Analysis of samples taken from children with Haemophilus influenzae type B (Hib) meningitis in Boston, USA in the early 1970s (Paediatric Infectious Disease Journal2000;19:589–91) has shown that some (and almost all of those over two years old) developed a rapid antibody response after the onset of disease though initial antibody levels were low. They must have been naturally immunologically primed, probably by cross-reacting flora. The implication is that immunological priming (as induced by HiB vaccine) may not prevent invasive disease, but may reduce its severity. Circulating antibody to capsular polysaccharide at the time of encounter with the organism is important for complete protection.

At the Hospital for Sick Children in Toronto (New England Journal of Medicine2000;343:689–94) 100 children aged over 5 years old, with severe asthma, were randomly assigned to a single dose of either oral prednisone (2 mg/kg) or inhaled fluticasone (2 mg) along with repeated doses of inhaled salbutamol and ipratropium. Mean forced expiratory volume in one second (FEV1) increased over four hours from 44% to 63% in the prednisone group and from 46% to 56% in the fluticasone group. FEV1 fell over this time in a quarter of those given fluticasone but in none of those given prednisone. These authors conclude that inhaled steroid should not be used in acute asthma.

A study in a New York neonatal intensive care unit (New England Journal of Medicine2000;343:695–700) has supported previous suggestions that one factor which might predispose to pseudomonas colonisation is the wearing of artificial fingernails by staff. Increasing age also increased the risk of pseudomonas carriage on the hands of unit staff.

Animal and human evidence has suggested that zidovudine given perinatally might damage cardiac muscle mitochondria. Now an American serial ultrasound study (New England Journal of Medicine2000;343:759–66) of 440 infants born to HIV positive mothers has not shown any effect of perinatal zidovudine treatment on left ventricular structure or function. A 1999 French report, though, suggested that mitochondrial damage from zidovudine (shown in eight of 1754 exposed children) is most likely to present with neurological symptoms. Nevertheless, the benefits of zidovudine in preventing vertical transmission of HIV far outweigh the possible harm.
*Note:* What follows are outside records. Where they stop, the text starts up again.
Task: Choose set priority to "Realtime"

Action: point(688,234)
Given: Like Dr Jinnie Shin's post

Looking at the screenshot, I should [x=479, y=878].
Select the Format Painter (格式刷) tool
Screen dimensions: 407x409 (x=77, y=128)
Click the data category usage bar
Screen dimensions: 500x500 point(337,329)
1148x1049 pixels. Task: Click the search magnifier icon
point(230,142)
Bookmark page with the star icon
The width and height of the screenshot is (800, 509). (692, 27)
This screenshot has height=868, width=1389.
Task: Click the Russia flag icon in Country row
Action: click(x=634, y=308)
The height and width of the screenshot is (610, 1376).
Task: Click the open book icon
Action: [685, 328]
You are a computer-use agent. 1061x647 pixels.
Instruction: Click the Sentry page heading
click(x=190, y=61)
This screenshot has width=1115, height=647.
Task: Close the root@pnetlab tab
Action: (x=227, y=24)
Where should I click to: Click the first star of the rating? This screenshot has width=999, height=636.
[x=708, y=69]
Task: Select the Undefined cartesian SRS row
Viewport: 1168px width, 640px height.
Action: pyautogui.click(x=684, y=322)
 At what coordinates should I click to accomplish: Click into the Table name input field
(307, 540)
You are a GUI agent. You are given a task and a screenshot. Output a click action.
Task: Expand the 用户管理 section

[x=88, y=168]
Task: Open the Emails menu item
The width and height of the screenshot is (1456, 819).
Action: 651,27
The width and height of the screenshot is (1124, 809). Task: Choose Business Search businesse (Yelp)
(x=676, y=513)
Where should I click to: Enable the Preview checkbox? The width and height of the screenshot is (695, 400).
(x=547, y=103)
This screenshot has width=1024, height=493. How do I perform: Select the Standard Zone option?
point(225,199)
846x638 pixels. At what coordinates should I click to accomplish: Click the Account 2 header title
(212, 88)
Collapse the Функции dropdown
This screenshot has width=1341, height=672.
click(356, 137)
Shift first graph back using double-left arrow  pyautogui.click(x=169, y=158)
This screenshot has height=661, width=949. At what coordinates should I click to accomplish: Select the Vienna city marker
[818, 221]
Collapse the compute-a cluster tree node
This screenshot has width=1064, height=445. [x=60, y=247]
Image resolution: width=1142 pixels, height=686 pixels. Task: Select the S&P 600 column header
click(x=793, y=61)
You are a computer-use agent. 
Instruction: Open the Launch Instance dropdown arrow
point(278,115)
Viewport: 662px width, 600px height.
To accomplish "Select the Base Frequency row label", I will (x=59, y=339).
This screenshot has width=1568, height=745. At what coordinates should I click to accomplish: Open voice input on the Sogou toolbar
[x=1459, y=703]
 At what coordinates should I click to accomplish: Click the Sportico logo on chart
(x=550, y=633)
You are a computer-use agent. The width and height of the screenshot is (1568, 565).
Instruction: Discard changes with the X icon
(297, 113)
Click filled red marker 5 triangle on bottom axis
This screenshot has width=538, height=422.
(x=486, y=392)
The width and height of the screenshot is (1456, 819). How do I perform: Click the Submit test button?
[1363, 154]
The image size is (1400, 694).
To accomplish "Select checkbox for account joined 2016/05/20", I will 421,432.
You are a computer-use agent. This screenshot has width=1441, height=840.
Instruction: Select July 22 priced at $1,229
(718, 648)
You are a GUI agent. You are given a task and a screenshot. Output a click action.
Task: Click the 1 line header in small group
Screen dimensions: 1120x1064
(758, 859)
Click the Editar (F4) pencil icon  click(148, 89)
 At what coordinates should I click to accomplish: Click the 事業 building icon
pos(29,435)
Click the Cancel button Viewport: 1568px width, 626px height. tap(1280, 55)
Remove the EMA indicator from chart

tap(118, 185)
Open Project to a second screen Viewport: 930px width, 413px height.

Bactericidal/permeability-increasing protein (BPI) binds endotoxin and has antibacterial activity. A UK/US trial of a recombinant BPI fragment (rBPI21) given to children with severe meningococcal sepsis (Lancet2000;356:961–7) showed no reduction in mortality but trends towards reduced need for severe amputations and better outcome. The average time to administration of rBPI21 was six hours and it is suggested that giving it much earlier (with the first antibiotic dose) would give better results.

There are many good reasons for advocating breast feeding but new evidence suggests that the prevention of schizophrenia is not one of them. Data from 1946 and 1958 British birth cohorts (British Journal of Psychiatry2000;177;218–21) showed no significant difference in breast feeding rates between those who developed schizophrenia and those who did not. Previous case control studies had suggested that breast feeding might be protective.

Psychologists in the West Midlands (British Journal of Medical Psychology 2000;73:327–38) used the technique of discourse analysis after interviewing three sets of parents of children being assessed for an autistic spectrum disorder. The parents were thought to have an “ideological dilemma” in that they regarded themselves as the experts about their own children but also acknowledged their need of the expertise of the professionals. Balancing the two viewpoints is, of course, an important part of clinical practice.